#### [YOUR GOAL]
Please repeat the listing exactly, with every line intact.
*** Opening RECORDS PROVIDED ***
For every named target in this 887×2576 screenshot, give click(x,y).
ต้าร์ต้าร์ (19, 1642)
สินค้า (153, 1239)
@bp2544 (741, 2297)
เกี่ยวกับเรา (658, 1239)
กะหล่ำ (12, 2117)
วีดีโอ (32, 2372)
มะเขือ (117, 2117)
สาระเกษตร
*** Closing RECORDS PROVIDED ***
#### [RESULT OF THE EXERCISE]
For every named target in this 887×2576 screenshot, give click(x,y).
ต้าร์ต้าร์ (19, 1642)
สินค้า (153, 1239)
@bp2544 (741, 2297)
เกี่ยวกับเรา (658, 1239)
กะหล่ำ (12, 2117)
วีดีโอ (32, 2372)
มะเขือ (117, 2117)
สาระเกษตร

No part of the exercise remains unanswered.